# [Task brief]
Each line, starting at the one with "Select second KPresenter slide in outline" and running to the end of the data below, is to be set down again exactly, both ends included; leave pictures out.

# [The data]
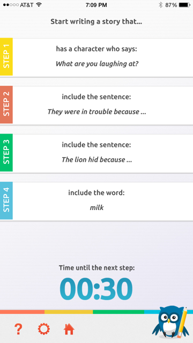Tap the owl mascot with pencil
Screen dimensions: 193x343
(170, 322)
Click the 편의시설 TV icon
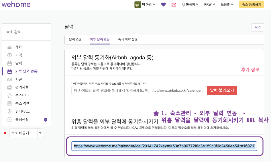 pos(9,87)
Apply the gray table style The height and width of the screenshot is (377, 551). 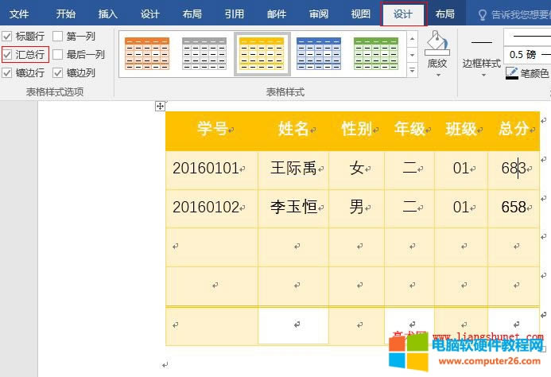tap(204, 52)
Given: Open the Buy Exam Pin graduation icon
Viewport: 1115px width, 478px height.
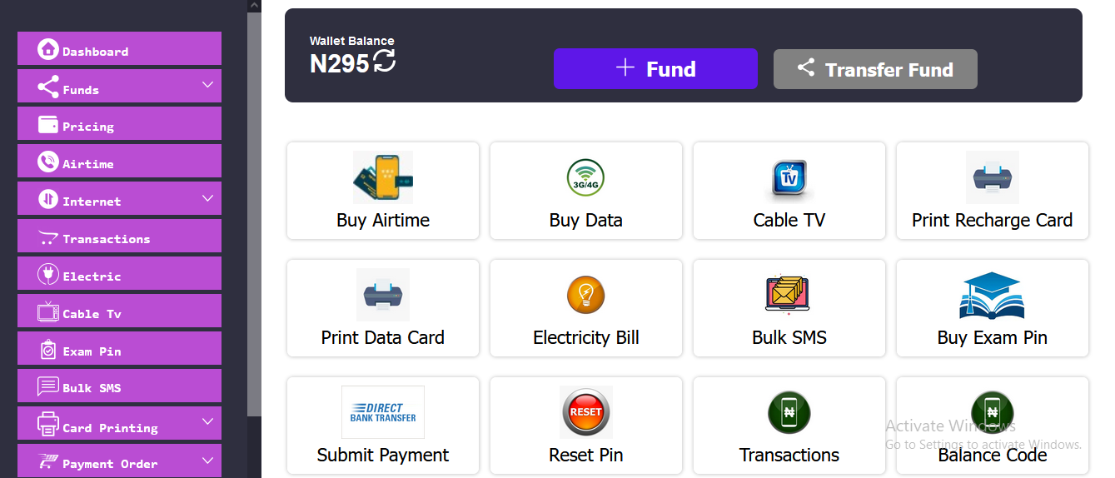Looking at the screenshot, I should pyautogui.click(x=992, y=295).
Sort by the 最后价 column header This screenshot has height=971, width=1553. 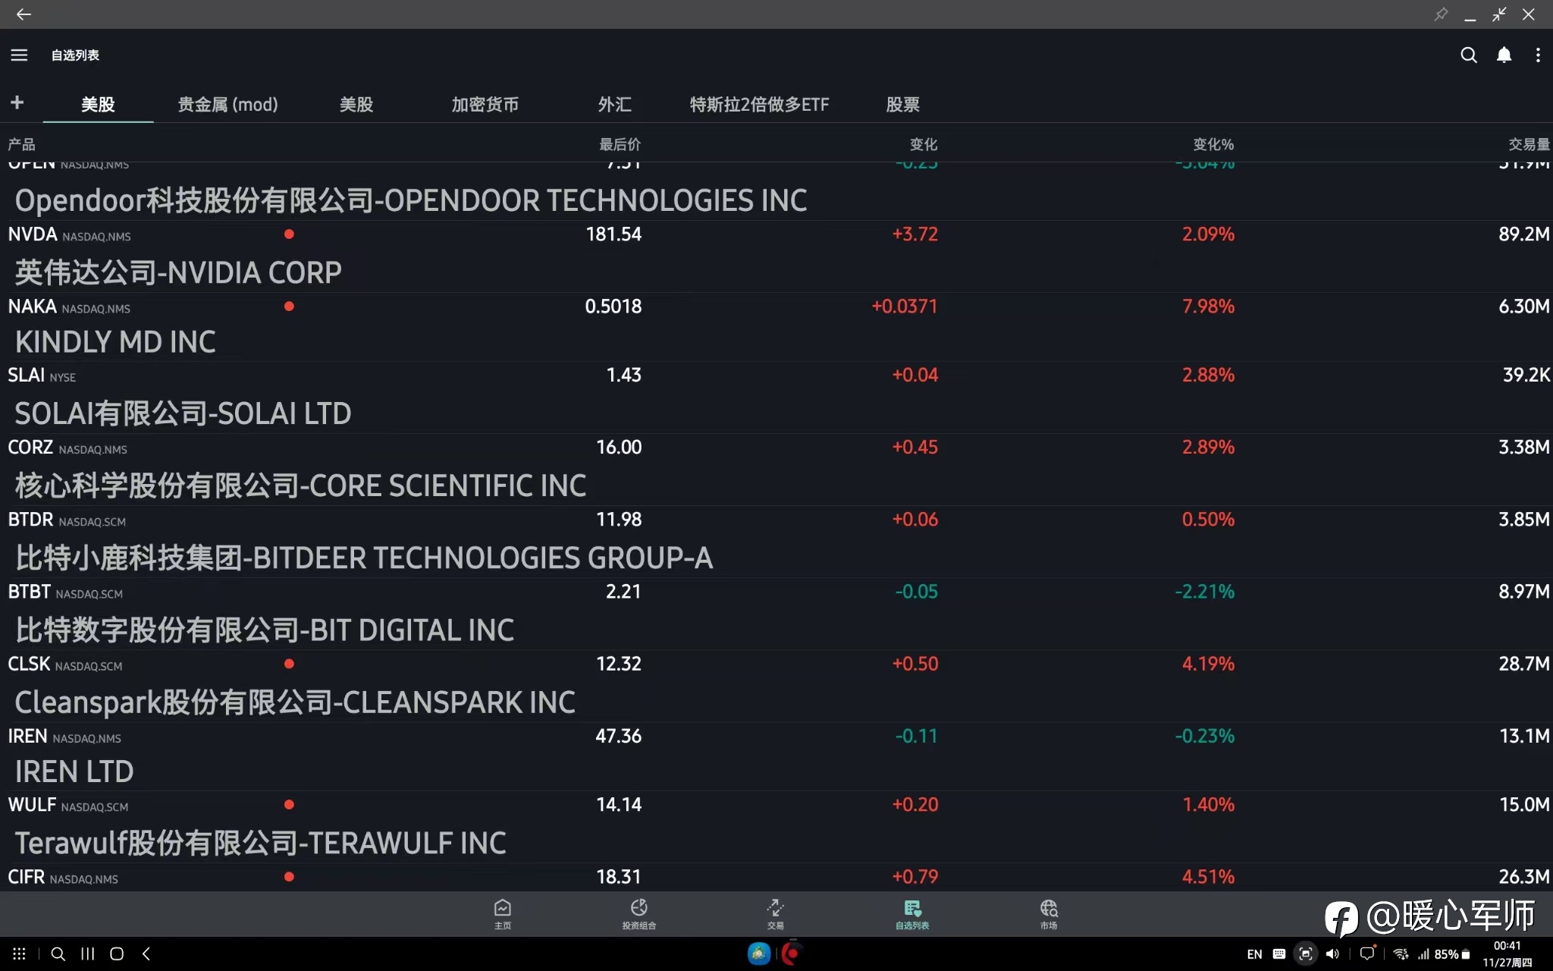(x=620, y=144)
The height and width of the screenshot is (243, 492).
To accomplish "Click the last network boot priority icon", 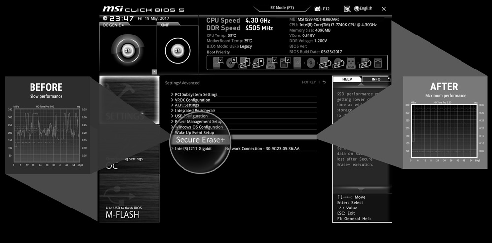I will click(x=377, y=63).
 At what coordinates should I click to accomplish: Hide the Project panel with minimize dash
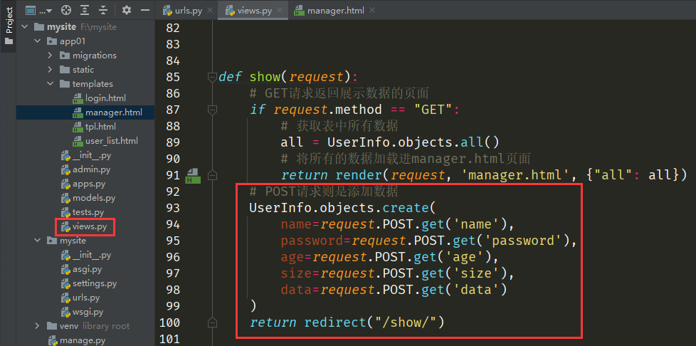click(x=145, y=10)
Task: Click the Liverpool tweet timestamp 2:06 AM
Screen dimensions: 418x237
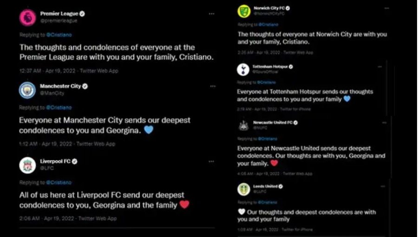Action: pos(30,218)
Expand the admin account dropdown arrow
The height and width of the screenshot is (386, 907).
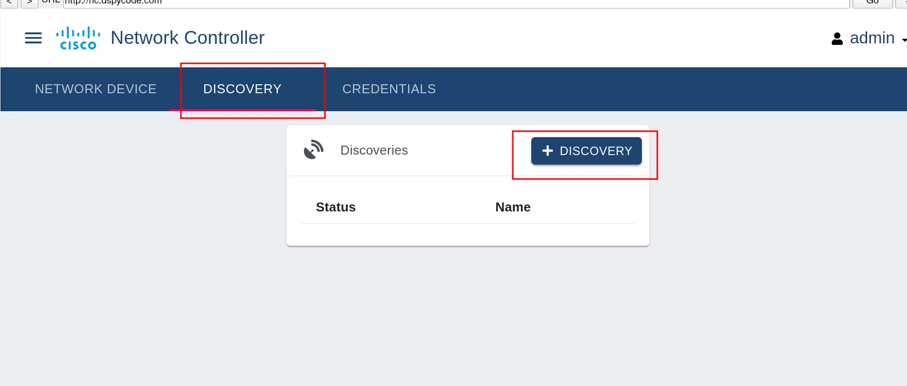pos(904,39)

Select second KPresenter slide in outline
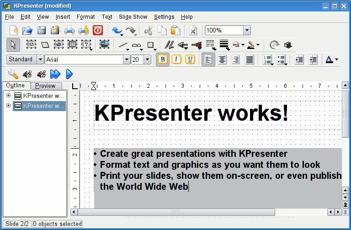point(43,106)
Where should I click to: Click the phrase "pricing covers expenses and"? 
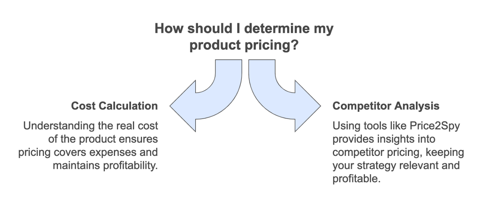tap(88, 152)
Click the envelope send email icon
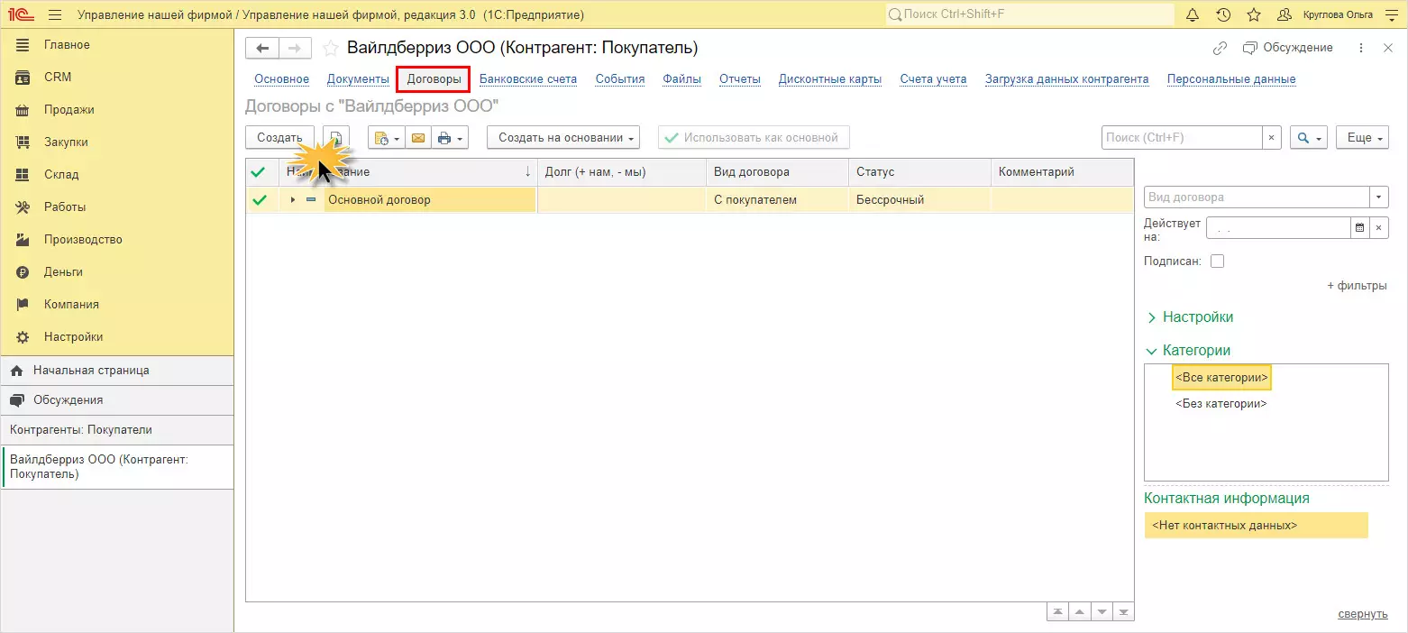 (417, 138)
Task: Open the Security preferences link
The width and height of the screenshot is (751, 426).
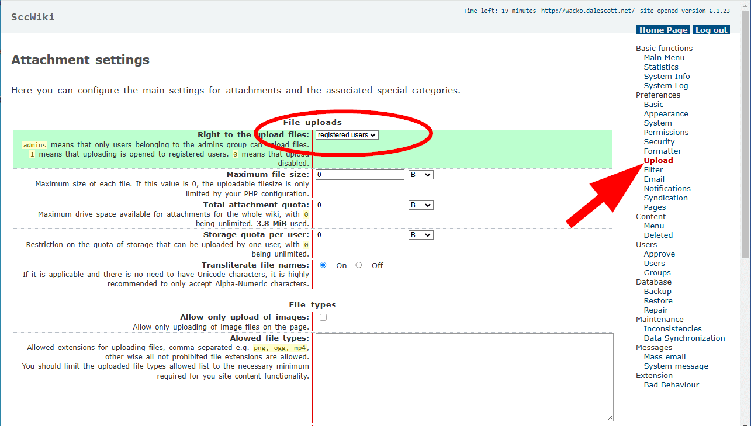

# [Answer to the problem]
Select second KPresenter slide in outline
point(43,106)
Where should I click to: Click the phrase "pricing covers expenses and"? 
tap(88, 152)
Click the envelope send email icon
 (417, 138)
Task: Open the Security preferences link
The width and height of the screenshot is (751, 426).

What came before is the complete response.